It's not useful for that (at least to me). I use it more to explore and to
understand problems.

That's why I mentioned truth tables. Being able to quickly perform symbolic
simplifications is awesome. If nothing else, learn how to do that!

------
mfonda
Very interesting read. I especially like the following quote:

 _I figured if I couldn’t explain something clearly in documentation, nobody
was ever going to understand it, and it probably wasn’t designed right. And
once something was in the documentation, we knew both what to implement, and
why we were doing it._

I think this a great practice to follow. I often find it very helpful to write
documentation before writing code. I find I end up with a better designed
system this way, and as an added bonus it has great documentation too.

------
nswanberg
Wolfram's list of language design mistakes in SMP is interesting, particularly
how he dropped SMP's symbolic indexing from Mathematica, but still kept echos
of the idea in function definitions:
[http://reference.wolfram.com/mathematica/tutorial/MakingDefi...](http://reference.wolfram.com/mathematica/tutorial/MakingDefinitionsForFunctions.html)
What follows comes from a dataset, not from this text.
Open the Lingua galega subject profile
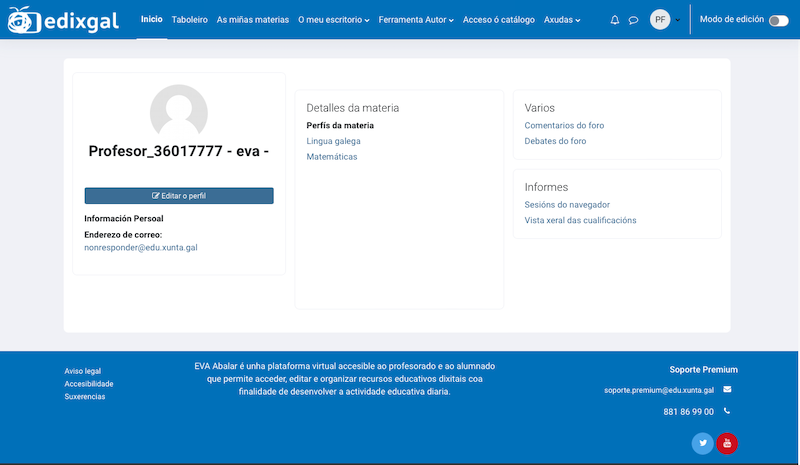Screen dimensions: 800x465 click(333, 141)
Also interesting is the little decryption challenge (turns out he stored his
copy of SMP in an encrypted form and can't find the key).

------
LowKarmaAccount
> A big early decision was what language SMP should be written in. Macsyma was
> written in LISP, and lots of people said LISP was the only possibility. But
> a young physics graduate student named Rob Pike convinced me that C was the
> “language of the future”, and the right choice. (Rob went on to do all sorts
> of things, like invent the Go language.) And so it was that early in 1980,
> the first lines of C code for SMP were written.
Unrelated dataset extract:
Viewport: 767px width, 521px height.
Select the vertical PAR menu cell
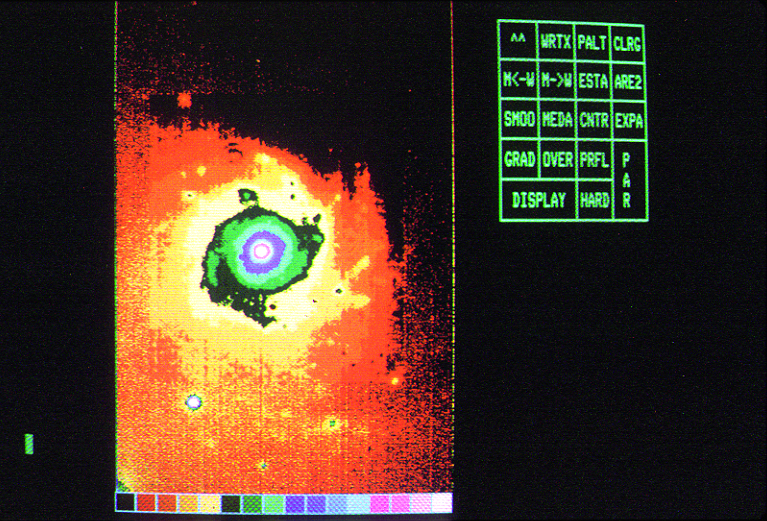[628, 180]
So Wolfram appears to be saying that C, the "language of the future", was much
better than that old Lispy stuff he had been using. But then he goes on to
admit that he spent lots of time reinventing features that are obvious in
Lisp:

>It got even weirder when one started dealing with multi-argument functions.
It was quite nice that one could define a matrix with m:{{a,b},{c,d}}, then
m[1] would be {a,b}, and either m[1,1] or m[1][1] would be a. But what if one
had a function with several arguments? Would f[x, y] be the same as f[x][y]?
Well, sometimes one wanted it that way, and sometimes not. So I had to come up
with a property (“attribute” in Mathematica)—that I called Tier—to say for
every function which way it should work. (Today more people might have heard
of “currying”, but in those days this kind of distinction was really obscure.)
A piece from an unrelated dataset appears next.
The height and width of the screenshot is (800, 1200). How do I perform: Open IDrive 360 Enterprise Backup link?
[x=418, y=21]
Really obscure? To who? C programmers?

------
m0nastic
I know that people complain about Wolfram when his posts show up here (which I
understand, even if I've always found his bizarre combination of eccentricity
and stupendous ego endearing), I thought this was super interesting.

Surprisingly, I think he only mentions NKS once in this whole entry, and it
includes a nice shout-out to Rob Pike.

------
e3pi
I've always avoided Mathematica. I Use pari/GP, maxima, axiom, perl's Bignum.

Mathematica, macsyma, Symbolics, I've always felt monetized what should have
been(remained) open source, GNU(etc.) licensed. Thank you again Mr Stallman.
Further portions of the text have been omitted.